EAT FOOD. This means real food - not fast-food, or the 'frankenfood' lining the inner aisles of your grocery store. Skip the burgers & fries, the crackers, cookies, protein bars, macaroni & cheese, and other processed foods that are loaded with ingredients most of us cannot pronounce. Sure it's ok to indulge once in a while, but these foods should never be the star of your dinner plate. Even canned soups that so many think are somewhat healthy are loaded with sodium - try making your own at home instead.  

NOT TOO MUCH. Remember "hara hachi bu"? Most of us are just eating way too much food and that excess leads to debilitating diseases such as type 2 diabetes, obesity, heart disease and more. Eat only when you're hungry and stop when you feel 80% full.

MOSTLY PLANTS. This is where Michael and I disagree a little. He says to eat mostly plants - I say to eat only plants. Yes, I'm a little biased, but there is plenty of research that suggests we can prevent, halt the progression of, and even reverse many of the diseases most of us believe are inevitable. I have been eating strictly plant based for over 3 years (no dairy, eggs, meat, or any animal-based foods) and have never felt better! And no, I'm not concerned about protein deficiency (which actually doesn't even exist). ;) I'm not saying you have to go all-in like I did though - just eat more fruits, vegetables, beans, legumes, whole grains, nuts and seeds.

In fact, the #1 dietary risk factor for disease may be not eating enough fruit.


Yes, I said it. I believe New Year's Resolutions can be a good thing, if they're successful. Unfortunately so many people go to extremes and end up failing because they're not realistically achievable based on current/previous lifestyle habits.

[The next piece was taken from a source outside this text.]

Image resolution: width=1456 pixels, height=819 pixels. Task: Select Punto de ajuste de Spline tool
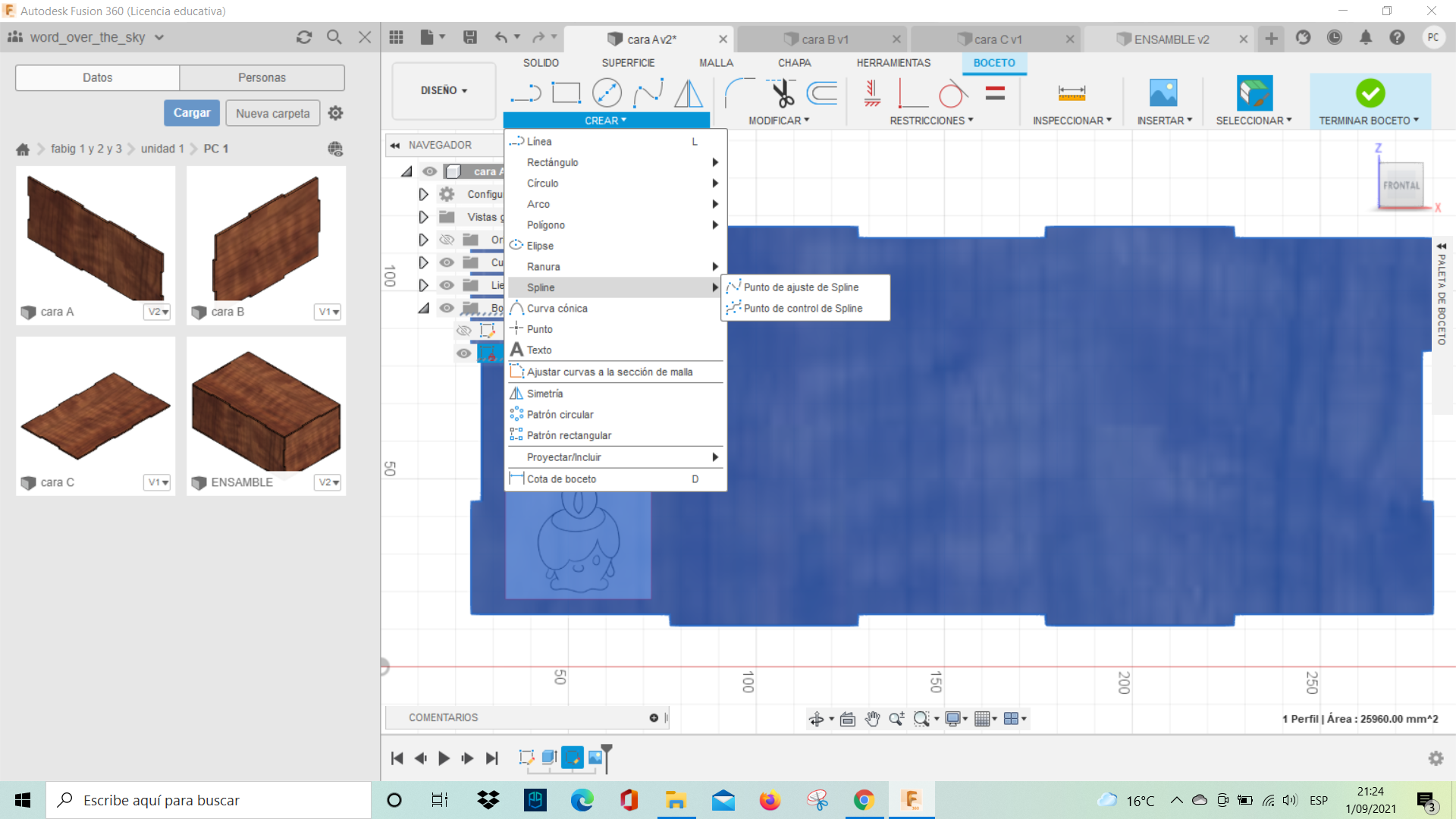point(800,287)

For example, someone who never exercises decides to join a gym and start working out in an attempt to lose weight. Typically what happens is they give up after a few weeks because they're not seeing progress, they injure themselves, or they never looked forward to going in the first place.

Instead of resolving to be a completely different person, try implementing small lifestyle changes that will eventually become habits. Think about the end goal, but focus on taking it one step at a time. Here are a few tips...

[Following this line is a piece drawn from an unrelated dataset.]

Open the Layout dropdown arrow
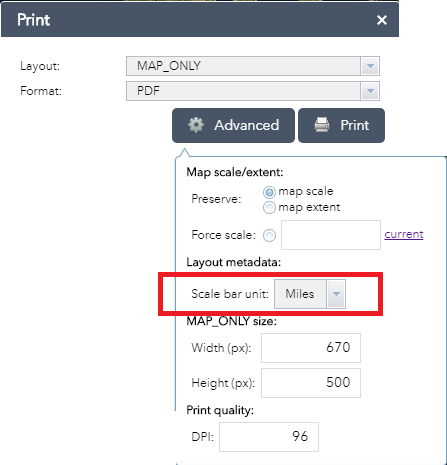Screen dimensions: 447x465 [x=370, y=66]
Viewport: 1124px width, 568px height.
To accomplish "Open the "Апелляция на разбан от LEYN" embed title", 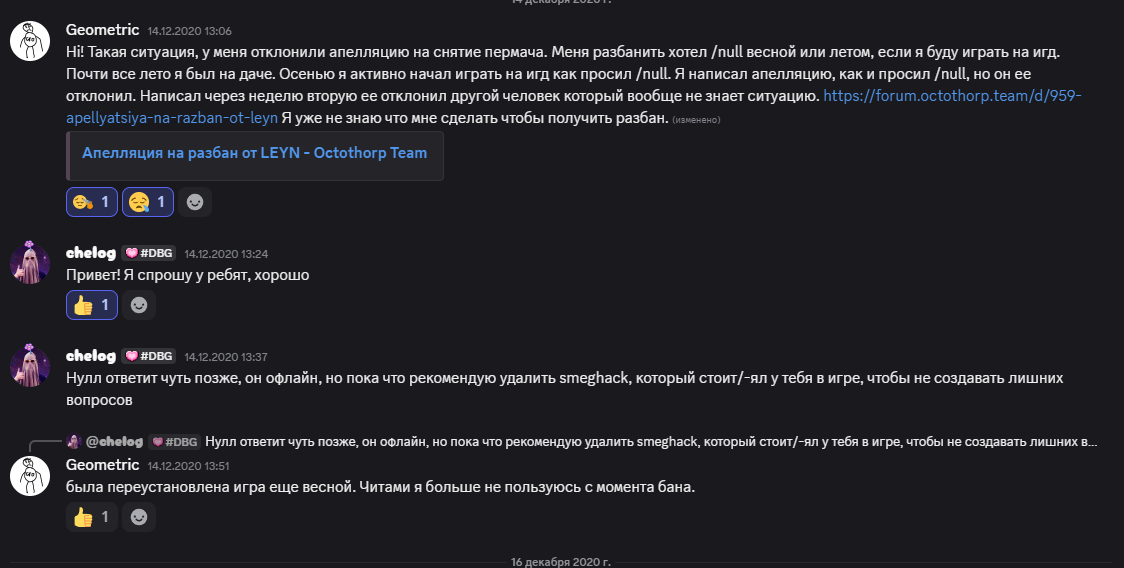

  • take the stairs instead of the escalator
  • walk to your co-workers desk to ask them a question instead of emailing/texting them
  • ride your bike to the store - just picking up a few things from Walmart? hop on your bike and take a backpack if you're getting several items
  • keep a bottle of water with you at all times (squeeze some lemon and/or lime juice for extra flavor)
  • keep frozen vegetables in the freezer at home (they're easier to prepare and keep much longer)
  • take some fruit, nuts or seeds to snack on at work (instead of sugar-laden protein bars)
  • drink more green tea (unless you are sensitive to caffeine, there are a wealth of benefits to drinking several cups a day)

Once you start to take these small steps they'll become second nature and you'll start to feel better without even trying.